Engaging Students with the History of Time
Researching the history of calendars and time-keeping devices can clarify the concept of time measurement.
By Erin Bailey
Each year my students struggle to grasp all of the ways we measure time. It’s understandable when you consider the many exceptions to the rules. Take, for example, the months on the calendar. Thirty days or thirty-one? And then there’s February. Adopting daylight saving time is optional. The military’s clock is different than a civilian's clock. One minute feels like a second when you’re taking a math facts quiz, but more like an hour if you’re standing on one leg. All of this can make measuring time seem very arbitrary. One way to add meaning to this vital skill is to have your class research the ways that humans have measured time throughout history.
From Celestial Objects to Calendars
The sun, moon, and stars have marked time ever since humans needed to keep track of its passage. It was the Egyptians who devised the first calendar with 365 days. They realized that the "Dog Star" in Canis Major rose next to the sun every 365 days, about the same time that the annual inundation of the Nile began. The Mayans relied on the sun, moon, and the planet Venus to devise their calendar.
The Romans devised the modern calendar and named the months after their emperors. Originally, the months alternated between thirty and thirty-one days. However, this pattern caused August to be shorter than July. In order to avoid offending Caesar Augustus, for whom August was named, that month was given an extra day to make it equal to the month named for Julius Caesar.
An error in the Julian calendar created an extra day every 128 years, which threw off the Vernal Equinox. The Gregorian calendar, adopted in 1582, corrected this problem. Researching one of these calendars will deepen your students’ understanding of the sometimes unpredictable nature of the calendar. You can also have your class design a poster explaining the attributes and flaws of their assigned calendar.
The Creation of Hours and Minutes
As civilizations flourished and governments and formal religions were established, humans found a need for additional breakdowns of time. Sundials and water clocks allowed for smaller incremental measurements. Monks even used burning candles to mark time. Atomic clocks revolutionized humans’ ability to keep track of time down to a few thousandths of a second. The National Institute of Standards and Technology has a helpful website on the history of time-keeping devices.
Post offices and libraries often display clocks that show the time in various cities around the world. By hanging several clocks around the classroom, students will get a feel for time zones. Below each clock, you can post questions such as:
- What time is it where you live?
- What will people in this city be doing when you are eating breakfast?
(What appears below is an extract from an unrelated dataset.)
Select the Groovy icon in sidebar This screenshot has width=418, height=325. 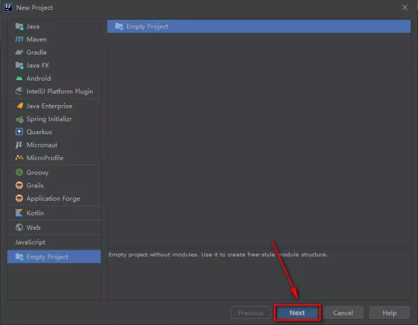(19, 172)
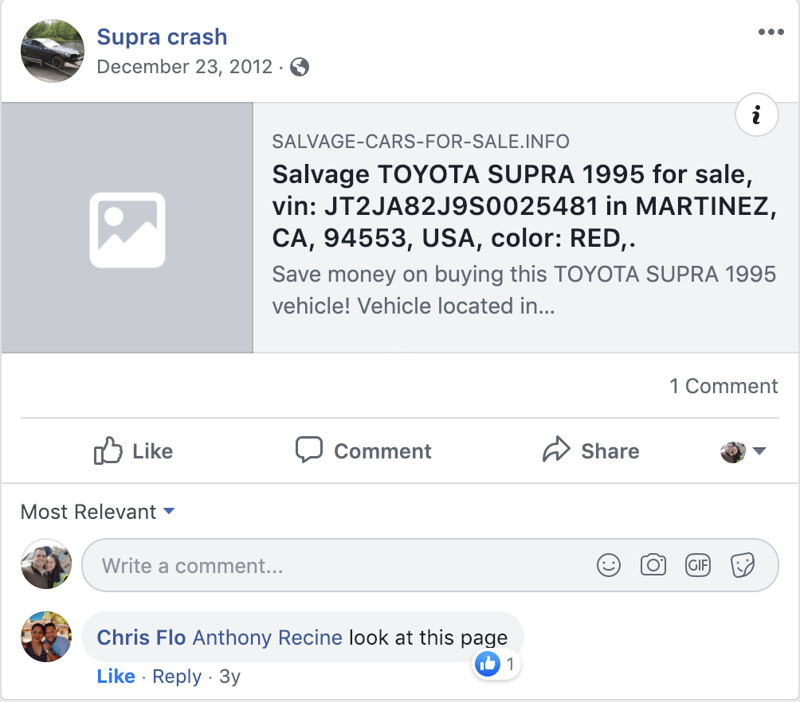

Be sure to display a map or globe where all of the world time zones can be seen.
Just a Second- A book for children
Through numerous examples of time in the natural world, Just a Second by Steve Jenkins offers another method of measuring time besides the ticking hands of a clock. While the text is easy enough for younger elementary students to read, it offers enough fascinating facts to enthrall older readers. Who wouldn’t marvel that a bumble bee’s wings beat two hundred times a second and a baby blue whale gains almost ten pounds each hour? Teachers can use the book as a jumping-off point for discussions about math, science, and history.
Measurement in the Real World
Today, we rely on the measurement of time for transportation, financial transactions, and even our electrical supply. In sports, sprinters and swimmers depend on their times being displayed down to a hundredth of a second. Ask your class to make a list of ways that they depend on time-keeping and compare it to the needs of people long ago.
For other approaches to teaching the measurement of time, check out these ideas on Lesson Planet:
Third through eighth graders research how time was measured during a historical period or the history of a specific time-keeping device. Their documents are merged into one timeline to display. Subject areas include math, history, and technology.
Although designed for kindergarten and first grade, this is a way to reinforce the relationships between units of time for slightly higher grades, too. After being read The Time Song by Rozanne Lanczak Williams, discuss what each person can do in one second, one minute, one hour, etc. Afterwards, they make a flap book to remember relationships such as sixty seconds are in one minute.
Middle schoolers gain first-hand knowledge of how a sun dial works as they plot the position of the sun at various times of the year. In addition to making a sun dial, they keep a journal for one month or longer. The journal helps dispel many commonly held beliefs about the sun’s movement.
Using a time-zone map and a shipping schedule, upper elementary children solve word problems about traveling through time zones. This assignment works well in a center, with cooperative learning, or as extra practice.